▶ Text:
**********

E—environment, M—motor-perceptual region, I—inner-personal region; p—peripheral parts of I, c—central parts of I. (A redrawing of an illustration from Lewin, 1936, p. 177. Redrawing courtesy of Sławomir Świderski.)

The structure of a person, then, is a dynamic-energetic system that depends, as we have already mentioned, on many factors, including individual differences, the current state of the person, and the state of the environment. In a state of relative calm, and in an undemanding situation, the peripheral regions of the intrapersonal are easily accessible from the environment, as they are not separated by a firm boundary, while the central regions are more strongly separated from the environment. (Because the true centre of the person is not easily reached, it is protected.) We see these facts reflected by Lewin in Fig. 3 below (see case (a)). When we consider a person under stress, the self-control mechanisms make the strongest boundary protecting the interior of the person already move to the motor-perceptual sphere, and the interior of the person becomes more coherent; that is, the peripheral parts and the central parts are more connected (Fig. 3, case (b)). In an instance of extreme tension on the part of the person, there is a regression with respect to their interior: the intrapersonal regions merge, and there ensues a primitivisation of the person (Fig. 3, case (c)). Of course, the dynamics of the person are not such that they are becoming a new and different person all the time. They remain relatively constant, but the elevated tension associated with falling in love, or with a family tragedy, will nevertheless significantly affect their dynamic system. Moreover, the characteristics of this arrangement may constitute personality attributes—something which adds to the exploratory power of Lewin’s proposal. For example, a person whose dynamic arrangement of regions is relatively well-balanced is, according to Lewin (1936, p. 187), a person with a harmonious character.

**********

▶ Material:
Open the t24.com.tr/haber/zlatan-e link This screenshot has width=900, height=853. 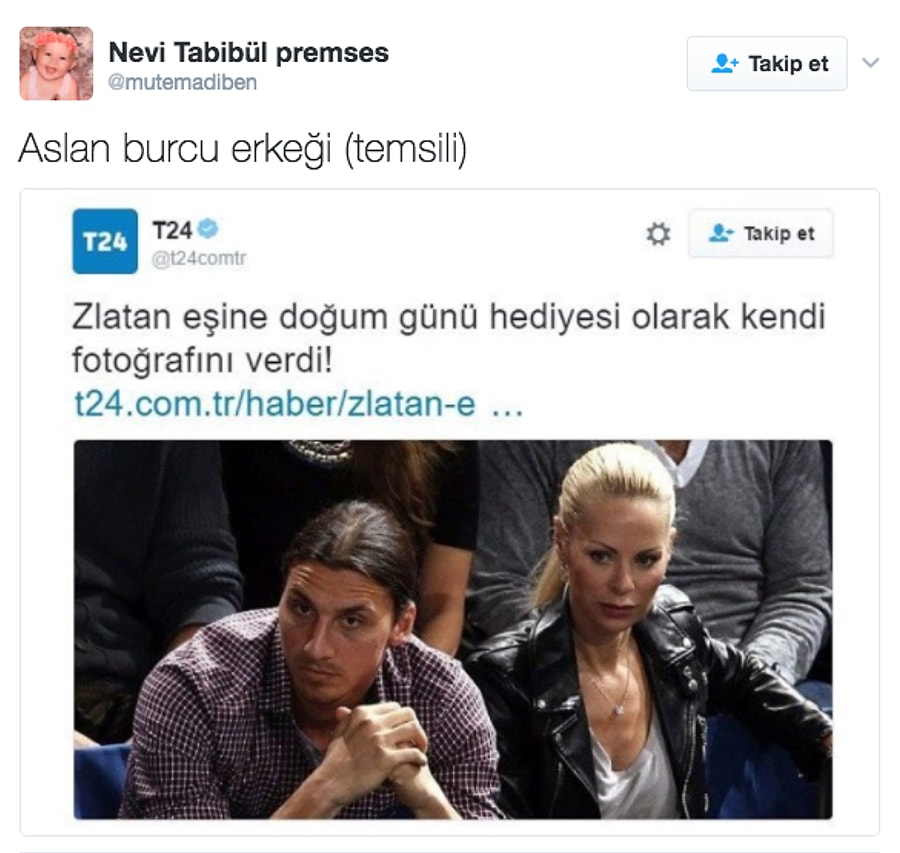[x=275, y=404]
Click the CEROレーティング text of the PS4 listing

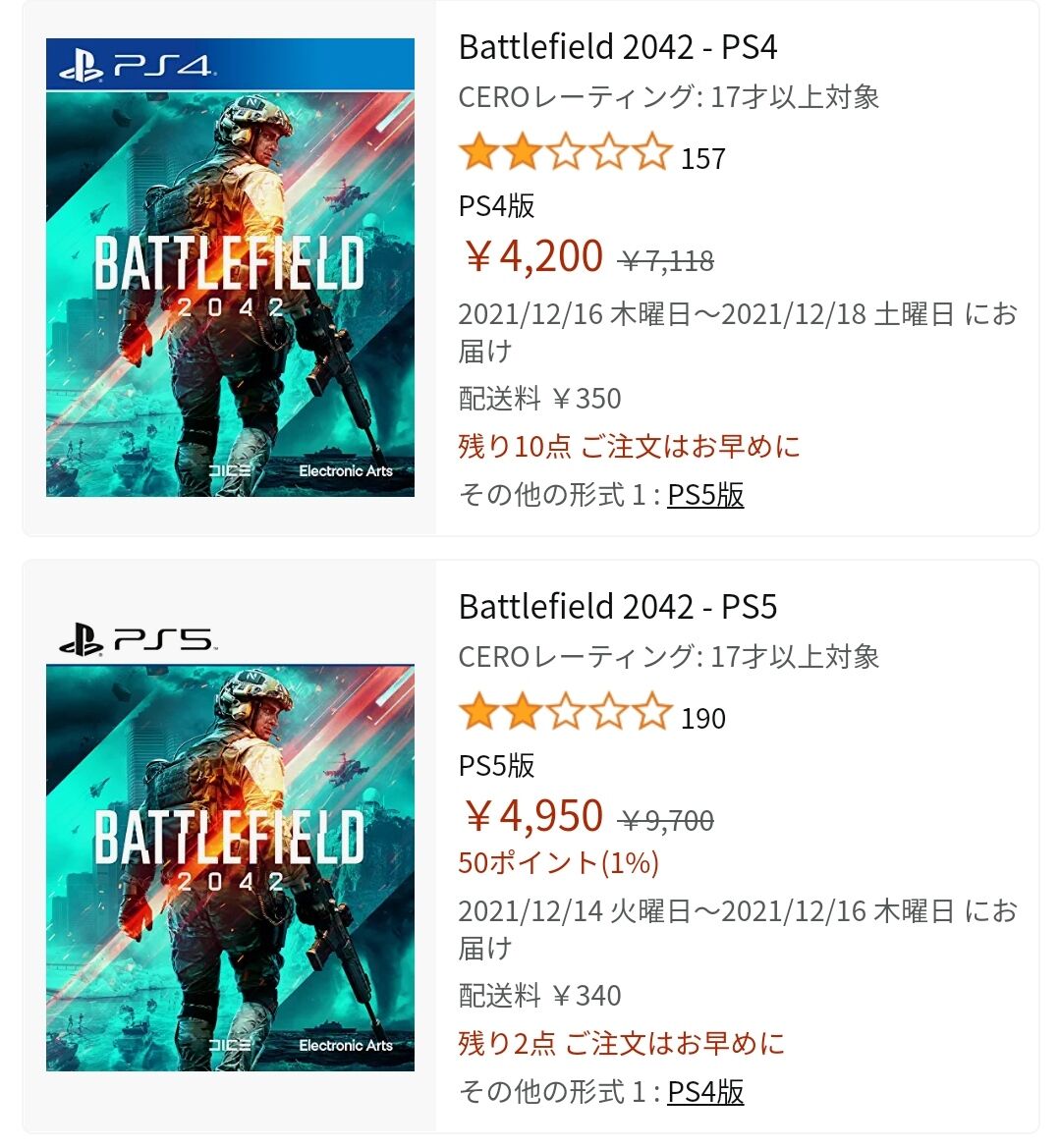[671, 97]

**********

▶ Jobs:
**A.** In the text on Lewin's model of the person, what happens to the intrapersonal regions when a person is under extreme tension?
**B.** Carry on the text on Lewin's model of the person from the point where it stops.

▶ Solved problems:
**A.** They merge, and the person undergoes a regression, or primitivisation.

**B.**
Fig. 3
figure 3

Lewin’s description of dynamic relationships within a person. The person is (a) in an easy situation of relative calm, (b) under stress, and (c) in a high state of tension. (A redrawing of an illustration from Lewin, 1936, p. 181. Redrawing courtesy of Sławomir Świderski.)

5.3 Dimensions of the life space

As we mentioned earlier, our initial intuition regarding the dimension of a space takes the form of thinking of it as a characteristic pertaining to the size of a given space (“the higher the dimension, the bigger the space”), but this is not a good intuition. The dimension of a given space is an intrinsic property of that space that determines how complex it is. Among the basic intuitions about dimension, we will point to two. Firstly, a point has dimension 0, a line has dimension one, a surface has dimension 2, a solid has dimension 3, and so on. Moreover, a one-dimensional segment is bounded by zero-dimensional points, a one-dimensional line bounds a two-dimensional surface, and a two-dimensional surface bounds a three-dimensional solid. An n-dimensional object is generally bounded by an (n-1)-object. Dimension is, therefore an inductive concept.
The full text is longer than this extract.